## MATERIAL FOR THE TASK
===
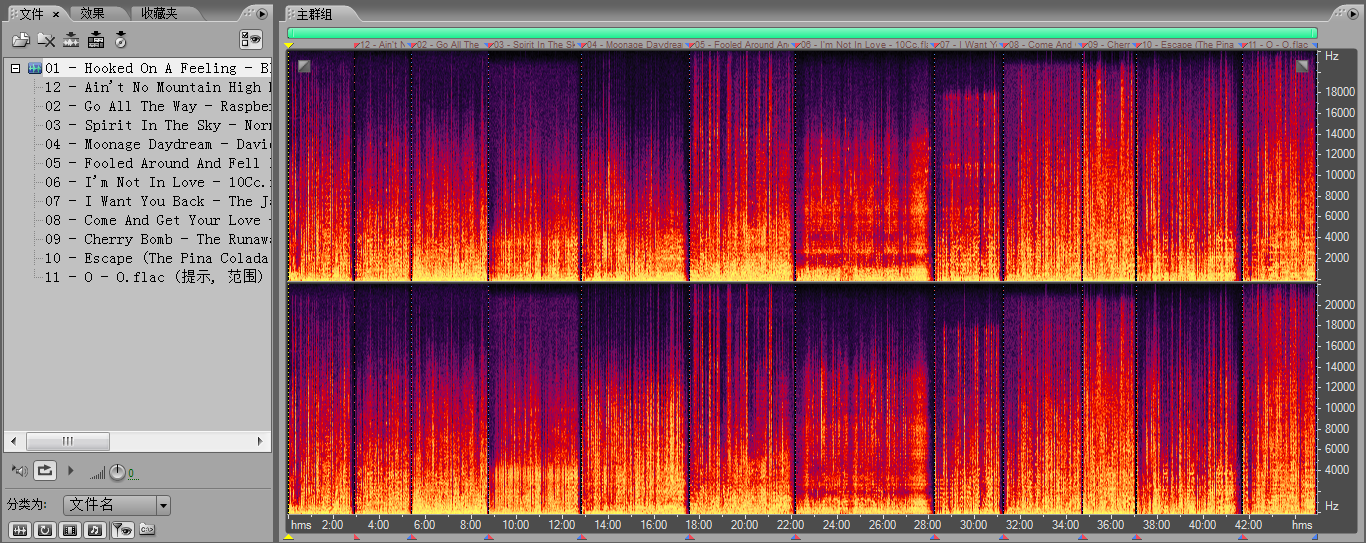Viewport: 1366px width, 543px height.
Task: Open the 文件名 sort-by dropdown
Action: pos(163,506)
===
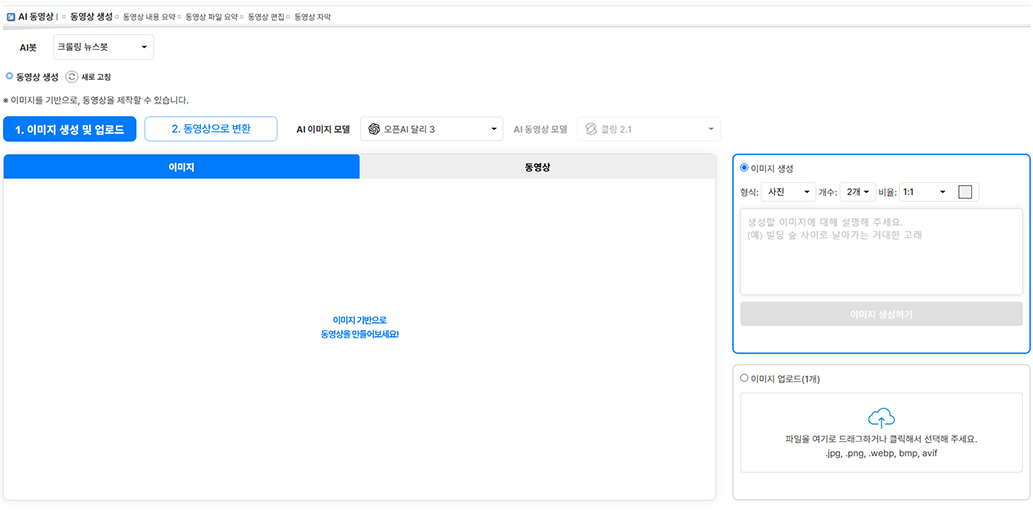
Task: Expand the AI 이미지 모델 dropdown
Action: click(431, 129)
===
## EXERCISE DIRECTIONS
Reproduce everything from the row containing "Viewport: 1366px width, 543px height." down to the row containing "Action: pos(163,506)", both included, and omit the pictures.

## RESULT OF THE TASK
Viewport: 1366px width, 543px height.
Task: Open the 文件名 sort-by dropdown
Action: pos(163,506)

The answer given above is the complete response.